Overview
The large-model landscape shifted again overnight as Google announced Gemini, a new multimodal foundation model positioned to compete with OpenAI's GPT-4. Google said Gemini will be integrated across its products, including Bard, Search, and Cloud.
Announcement and rollout
At Google I/O in May, Google revealed it was developing a multimodal foundation model called Gemini and indicated that future Google products would be built on it. As of the public announcement, Bard and the Pixel 8 Pro phone have already started using Gemini capabilities. The model is initially available in English, with other languages expected later. Google has said it plans to integrate Gemini into Search, advertising products, and Chrome.
Architecture and scope
Google describes Gemini as a multimodal model built from scratch that can understand and combine different information types, including text, code, audio, images, and video. According to Google, Gemini is designed to run efficiently from data centers down to mobile devices, and its advanced capabilities aim to enhance how developers and enterprise customers build and scale AI solutions.
Model family
- Gemini Ultra: Positioned as Google's most capable model and a direct competitor to GPT-4; aimed at data center and enterprise applications. Google expects to release it next year.
- Gemini Pro: A mid-tier model intended to outperform GPT-3.5 baseline. It will be used to support various Google AI services and is already deployed in Bard.
- Gemini Nano: A lightweight model optimized for mobile devices. Pixel 8 Pro users can access Nano-powered features such as summaries in the Recorder app, smart replies in Gboard, video features, and improvements for photography and image editing.
Benchmarks and comparative testing
Google published a technical report titled "Gemini: A Family of Highly Capable Multimodal Models" that includes comparisons with GPT-4 and GPT-3.5. Google ran 32 benchmarks covering a broad range of tasks, from general language understanding to code generation.
According to the reported results, Gemini Ultra supports text input and output, and the Ultra variant can also handle images, video, and audio. Google reports that Gemini Ultra outperformed GPT-4 on 30 of the 32 academic benchmarks commonly used in large language model research, covering areas such as natural image, audio and video understanding, and mathematical reasoning.
Google reports that Gemini Ultra achieved a 90.0% score on MMLU, and was the first model in their evaluation to exceed human expert performance on that benchmark. MMLU assesses knowledge and problem-solving across 57 subjects, including mathematics, physics, history, law, medicine, and ethics. Google also reports a 59.4% state-of-the-art score on a multimodal reasoning benchmark composed of tasks that require cross-domain, deliberative reasoning.
Image-based evaluations reportedly show Gemini Ultra outperforming previous state-of-the-art models without requiring OCR systems that extract text from images for additional processing, highlighting its native multimodal capabilities and early signs of more complex multimodal reasoning.

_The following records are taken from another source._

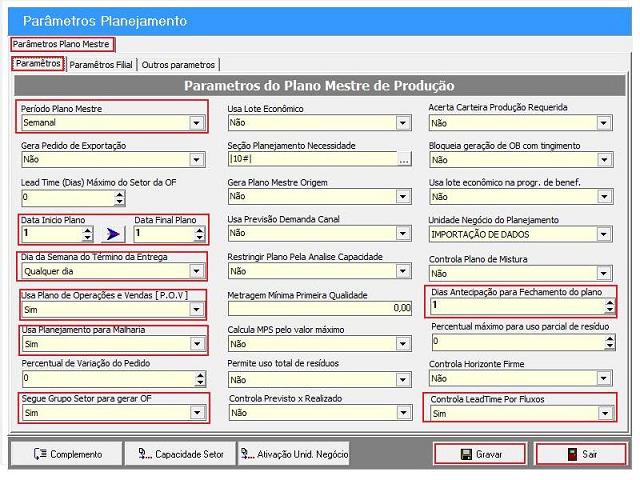Expand Controla LeadTime Por Fluxos dropdown
The image size is (640, 480).
tap(604, 413)
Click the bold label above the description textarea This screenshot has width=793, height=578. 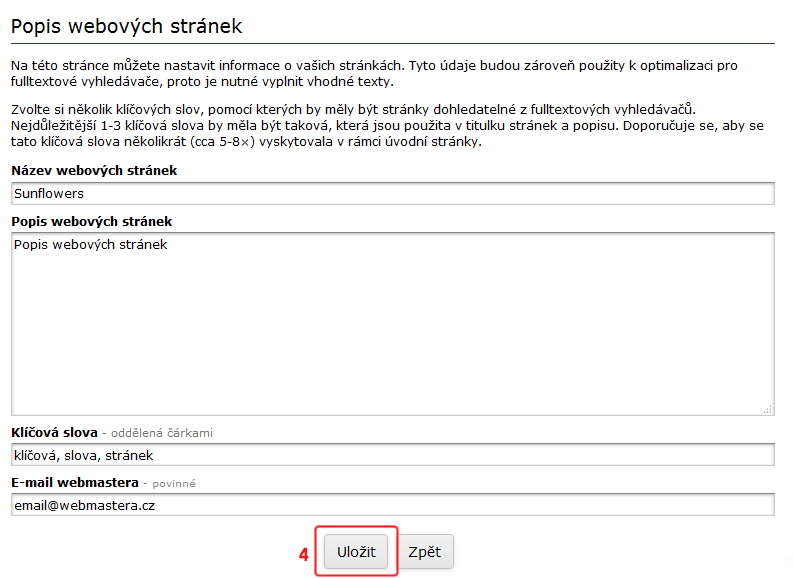[x=92, y=221]
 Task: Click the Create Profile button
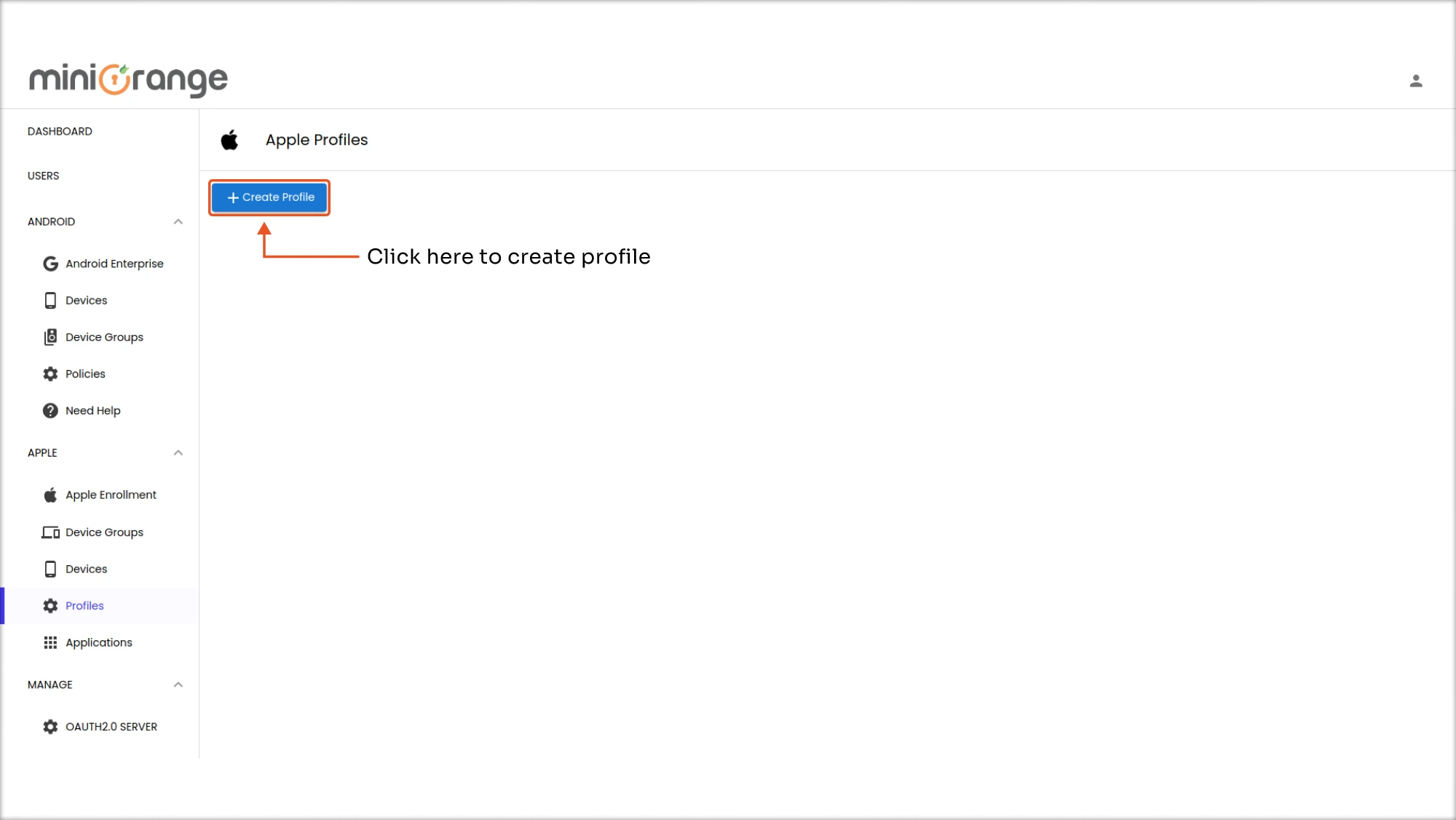pos(269,197)
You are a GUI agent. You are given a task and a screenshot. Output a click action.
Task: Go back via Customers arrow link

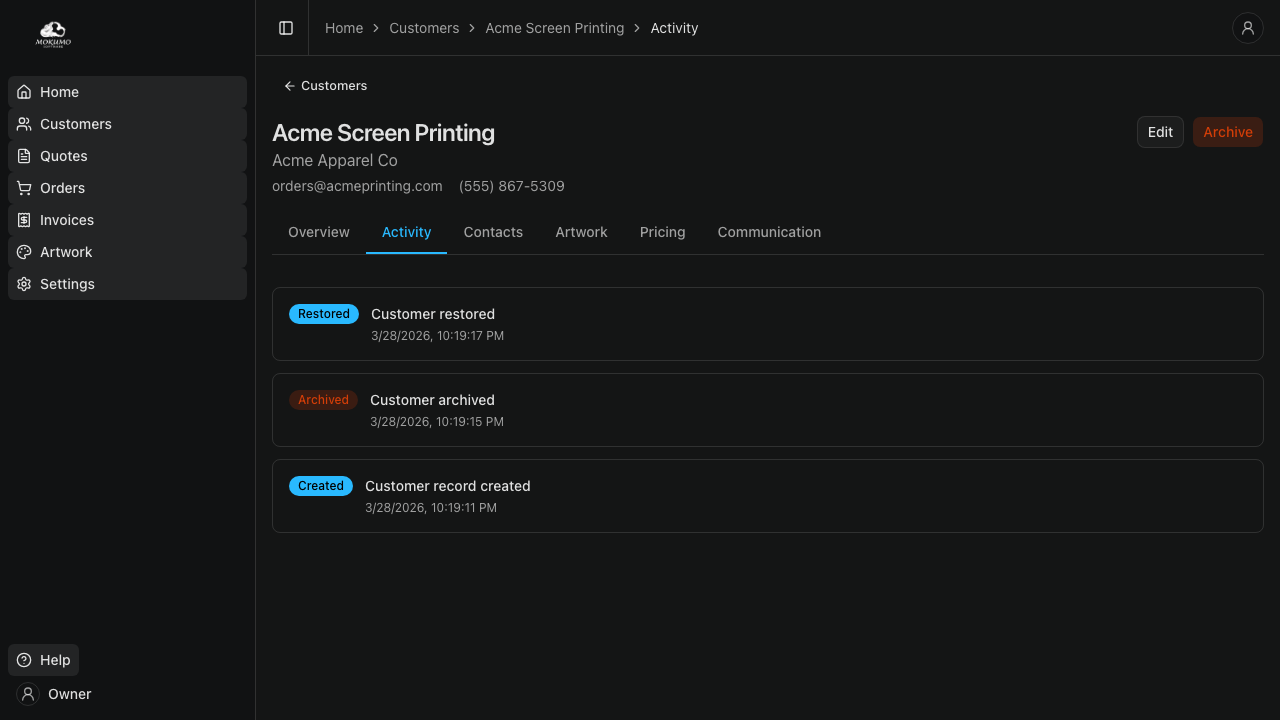pos(325,86)
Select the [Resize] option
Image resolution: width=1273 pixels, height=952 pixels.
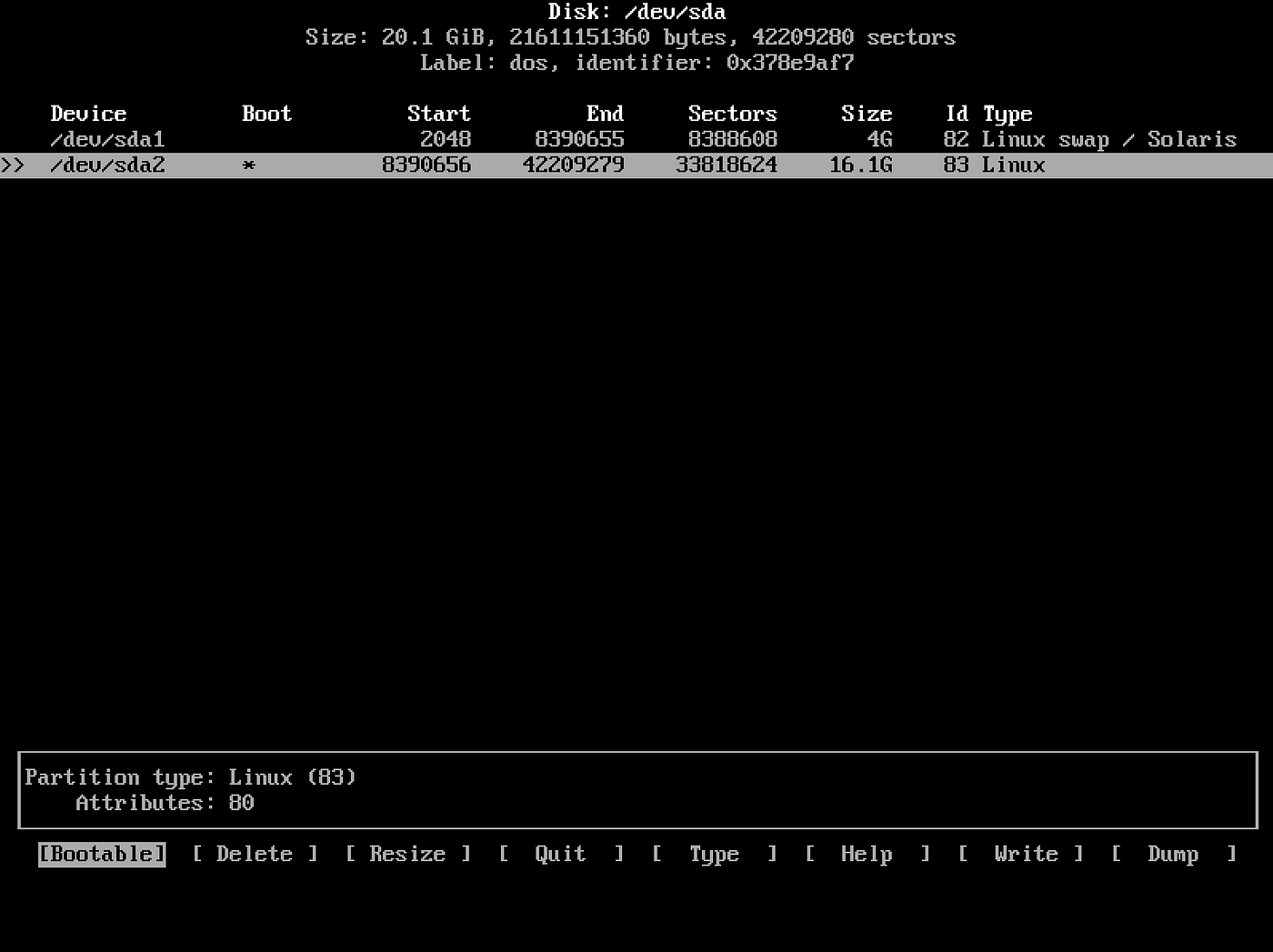pos(406,854)
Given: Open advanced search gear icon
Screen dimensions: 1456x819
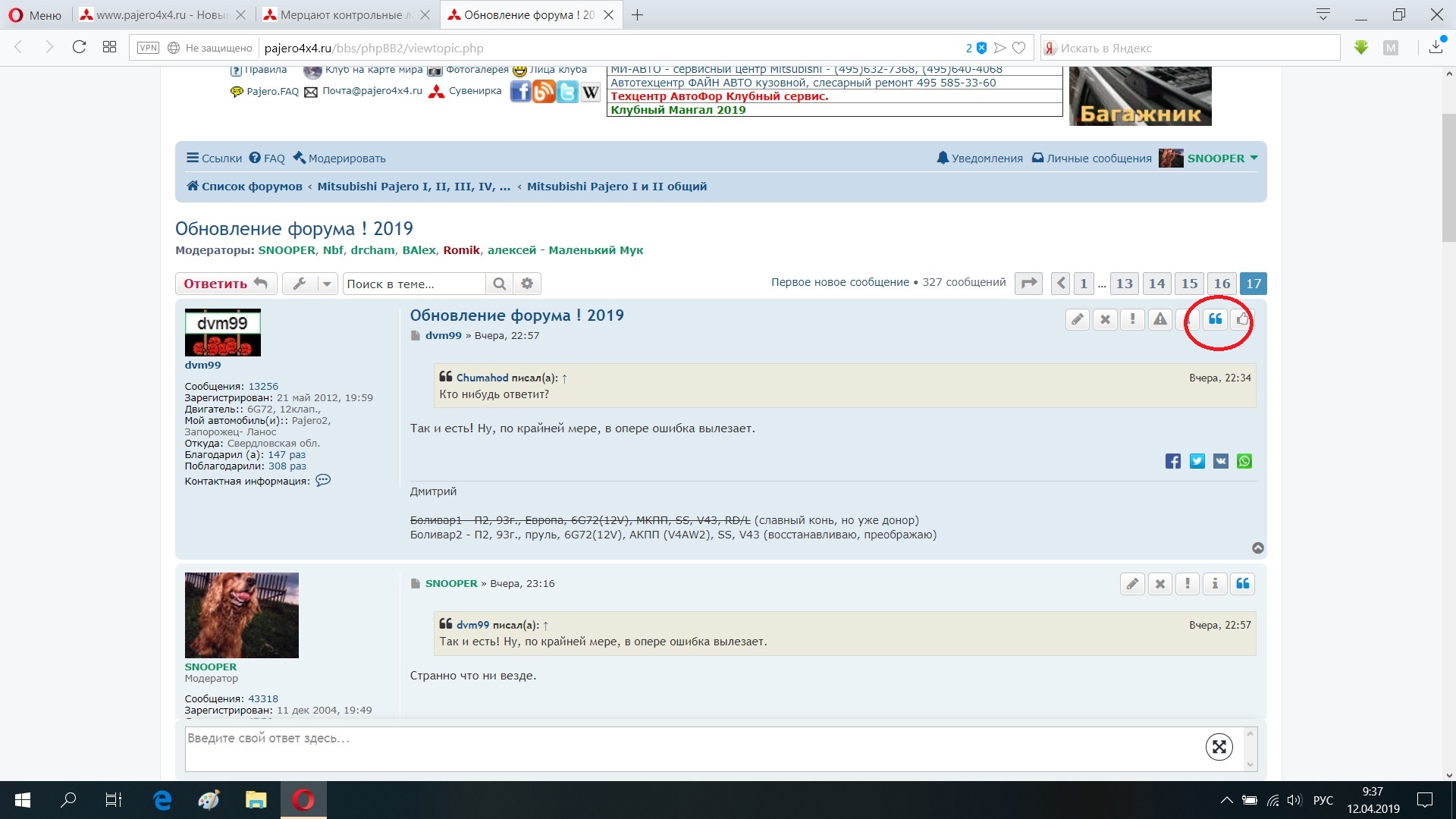Looking at the screenshot, I should [x=527, y=284].
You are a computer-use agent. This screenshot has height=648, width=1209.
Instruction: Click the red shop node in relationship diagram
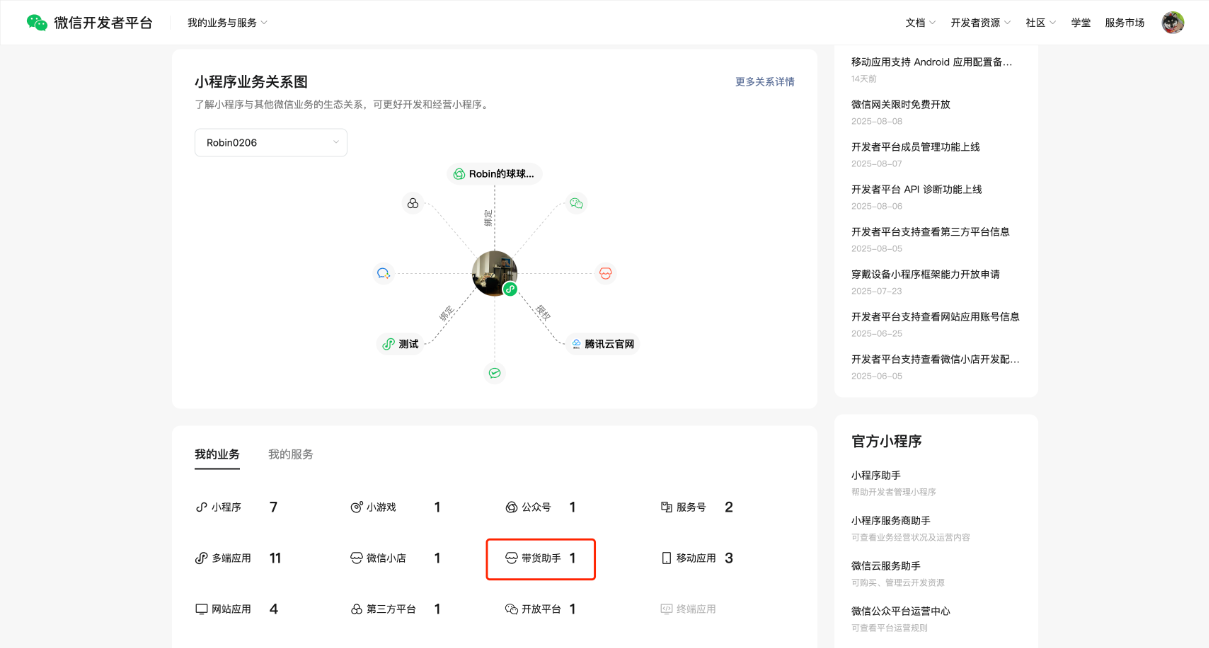click(605, 273)
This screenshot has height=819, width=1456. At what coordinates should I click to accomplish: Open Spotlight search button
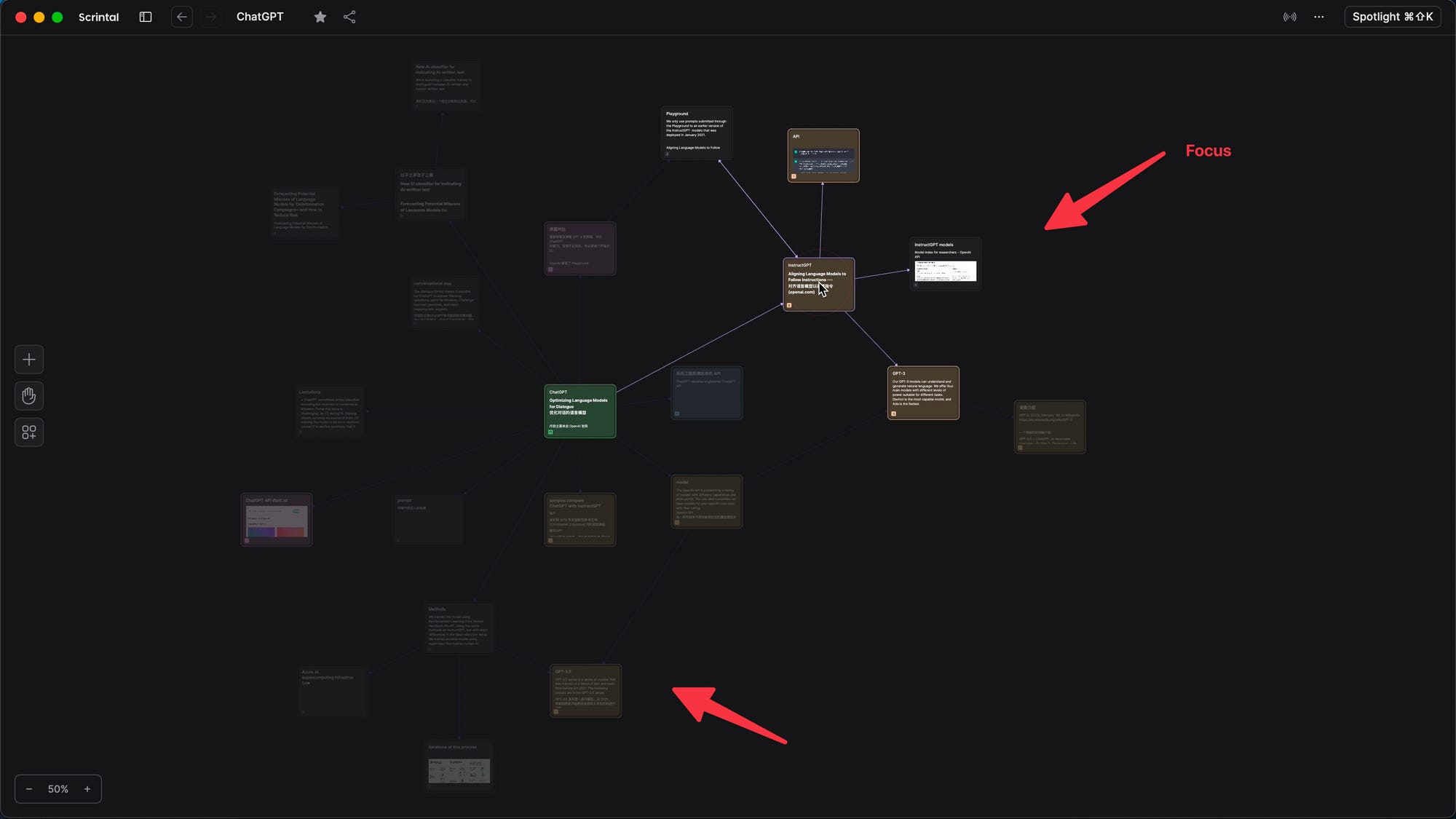[1392, 17]
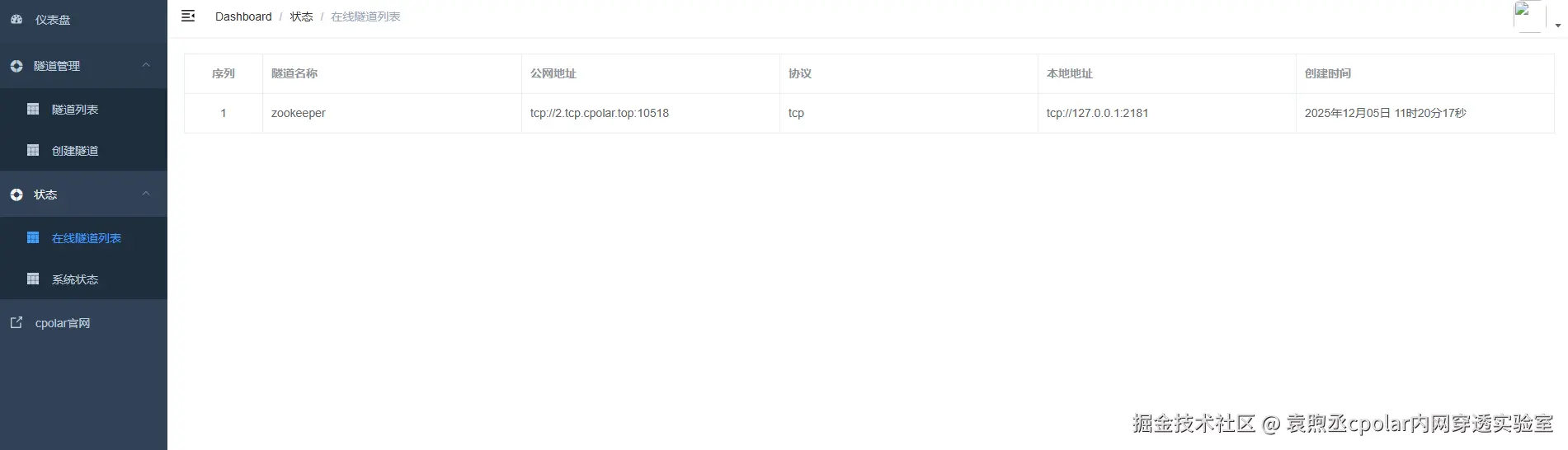1568x450 pixels.
Task: Toggle the sidebar with the hamburger icon
Action: coord(188,16)
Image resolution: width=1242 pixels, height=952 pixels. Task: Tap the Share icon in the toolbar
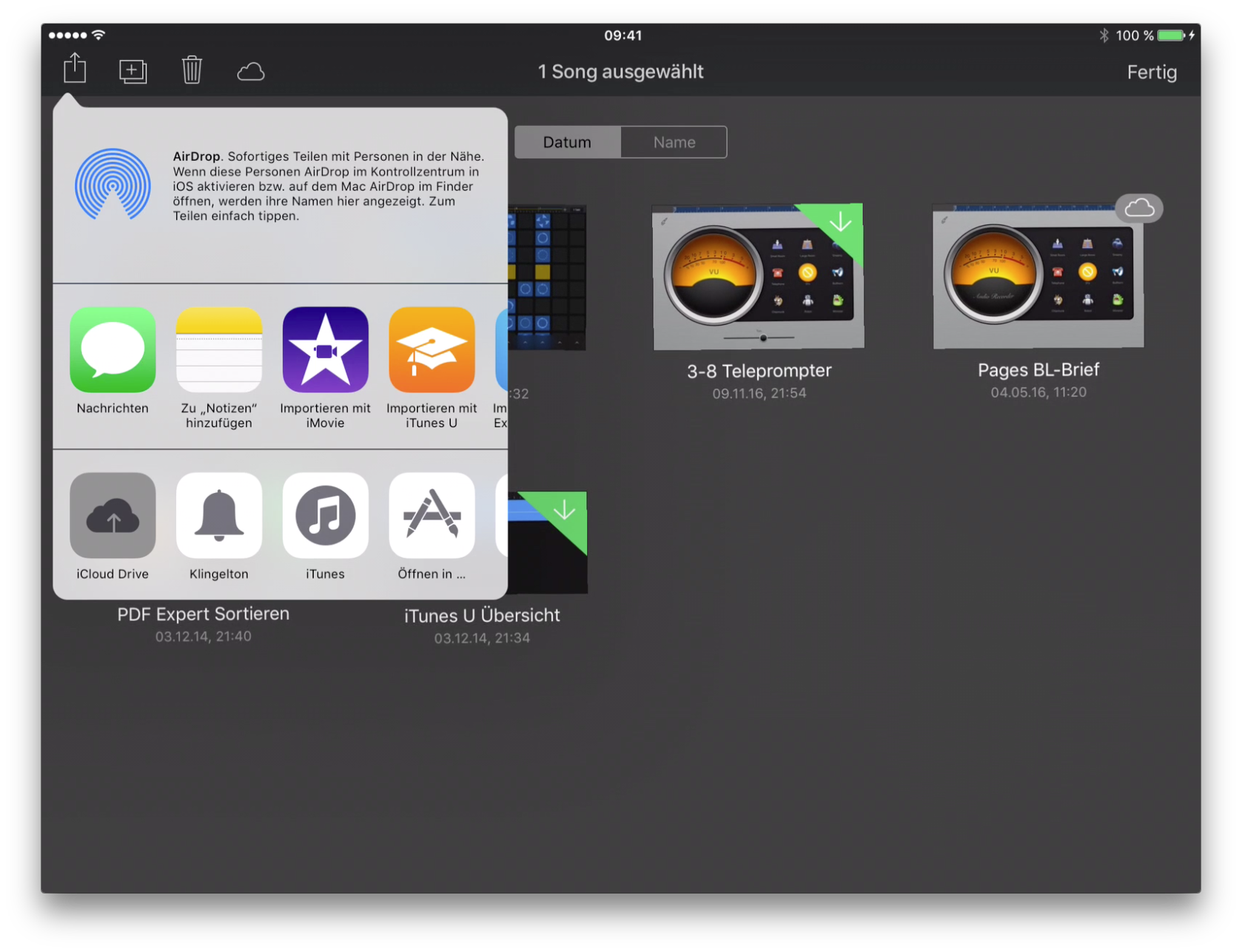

Design and multimodal capabilities
Google states that Gemini was pretrained with multimodal data and then fine-tuned on additional multimodal datasets to improve effectiveness. The reported multimodal capabilities include:
- Complex reasoning: Multimodal reasoning designed to help interpret complex written and visual information and to extract insights from large document collections.
- Understanding text, images, and audio: Training to recognize and interpret text, images, and audio jointly, enabling more informed responses on complex topics.
- Advanced coding: Capabilities for understanding, explaining, and generating high-quality code in mainstream programming languages such as Python, Java, C++, and Go.
Coding systems and AlphaCode 2
Google used a specialized version of Gemini to create an advanced code generation system called AlphaCode 2, aimed at competitive programming problems that involve complex mathematics and theoretical computer science. Compared with the AlphaCode system released two years earlier, AlphaCode 2 reportedly solves nearly twice as many problems. Google estimates AlphaCode 2 performs better than 85% of contest participants, compared with about 50% for the original AlphaCode. Performance improves further when programmers collaborate by specifying properties for code examples.
Efficiency and infrastructure
Google reports Gemini was trained on its internally designed TPU v4 and v5e hardware, and claims it runs faster and at lower cost than previous models such as PaLM. Alongside Gemini, Google announced Cloud TPU v5p, a next-generation TPU system intended for training large generative AI models and accelerating model development for developers and enterprise customers.
Market impact and outlook
Industry observers note that Gemini appears to be a model capable of competing with GPT-4, which could drive further progress through competition. At the same time, Gemini Ultra is not yet embedded in consumer or enterprise products, so some view the announcement as an early signaling move while product integration progresses. The extent to which Gemini will affect the large-model market depends on real-world deployments, latency and cost characteristics, multilingual availability, and ecosystem adoption.
Discussion
How Gemini will influence the large-model landscape remains to be seen. Which aspects of Gemini's published capabilities do you find most consequential for developers and enterprise users?